I am working with a sharp but relatively inexperienced programmer on a PHP/MySQL database project. I'm no database expert but have some knowledge of database design and structure, although much of my knowledge is probably 20 years out of date.
The project we're working on is content management and display of images and text on a website. Integrity and accuracy of the data is crucial. There are a bunch of tables that have to be accessed to display data on a given page, particularly when the user has requested a multi-tiered sort.
I was taught (20 years ago) that data should be fully normalized, i.e., you should not store the same data (birth date or legal name, for example) in multiple tables to eliminate the possibility of synchronization problems (data being updated in one table but not in another, due to scripting error or write problem or whatever.)
The programmer is arguing that most of the arguments for normalization are dated (storage and processing speed is no longer a big issue) and that data integrity is not an issue either.
He says it's easier to code the application, and it's obviously faster to retrieve the data if he can copy data from the master record to other records multiple times. I can see that it will be much less load on the server to open one table and retrieve data and output it than to open 5 or 10 tables to assemble the data to be output.
Speed and processor load is, I think, a relatively minor issue. The server is a fast dedicated box and will have maybe a couple thousand users at a time absolute tops. We are currently using a fully normalized database with several hundred simultaneous users and are not having any speed issues.

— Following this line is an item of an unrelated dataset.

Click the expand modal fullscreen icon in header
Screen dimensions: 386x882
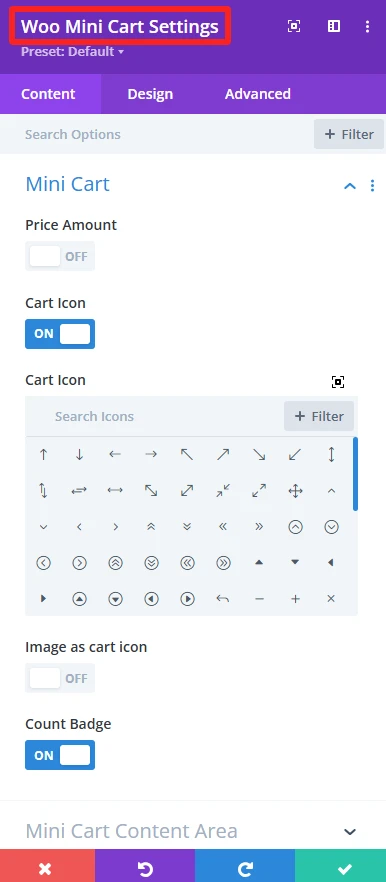294,26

My issue is in terms of proper database design. From a data integrity perspective, is it still standard procedure to fully normalize critical data, reducing the likelihood of coding errors that could cause sync problems with the same data in multiple tables? Are a lot of programmers now duplicating data between tables to speed access?
One clarification: He was saying that data integrity wasn't important, he said that there wasn't any decrease in data integrity by writing the same info (and potentially having to update said info) in multiple tables.

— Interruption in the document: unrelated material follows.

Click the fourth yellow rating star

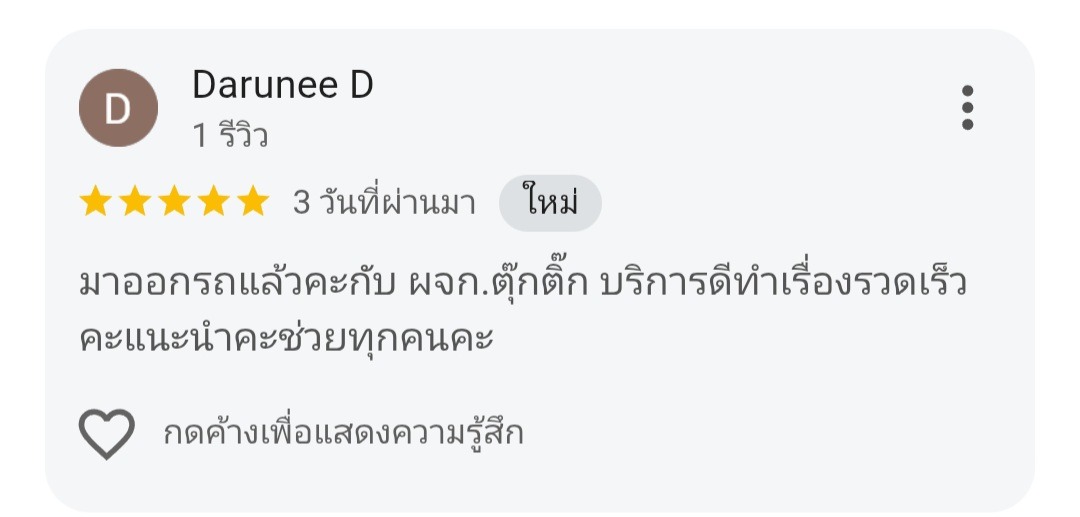[x=213, y=203]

While I can agree with that theoretically, I also know that writing the same data in multiple places is introducing more potential points of failure and/or sync problems, more likelihood of scripting bugs, etc., if you have to update multiple places where the data resides, particularly given that there are likely going to be multiple scripts updating the tables.
I was looking to see if my viewpoint on that issue is "outdated" since I haven't really looked at database theory since the course I took 20+ years ago.
theoretically, you can obtain the number of cows in a herd by counting their legs and dividing by four, but i wouldn't do it that way
sounds like you're not going to win any arguments with this guy -- of course, he's right, if you have redundant data all over the place, but always update every bit of it carefully, there won;t be any problem
It is possible to keep information in many places updated. It is possible to never miss a single update in every script you write. Given enough time and sufficient thrust, you can make a pig fly, but that is still the exception rather than the rule.
I insist that databases be normalized first, then only denormalize under a few very unusual circumstances. The programming staff still rails at this, they'd rather have things "easier" with columns duplicated as they see fit, and placed where they need fewer joins. The business analysts struggled at first, but now that they've seen the difference between properly normalized and non-normalized database designs, and have come to realize that there are lots fewer "fire-drills" with the normalized designs, the busines side is actually insisting on normalization even when that increases the up-front coding costs!
Anyone with a modicum of experience with databases knows that data integrity is of utmost importance, and that normalization if the most effective means of maintaining data integrity.
Since your colleague apparently does not know this, he obviously lacks even moderate database experience.
Since he lacks database experience, he has no business dictating how the database will be designed.
If it's not practically useful, then it's practically useless.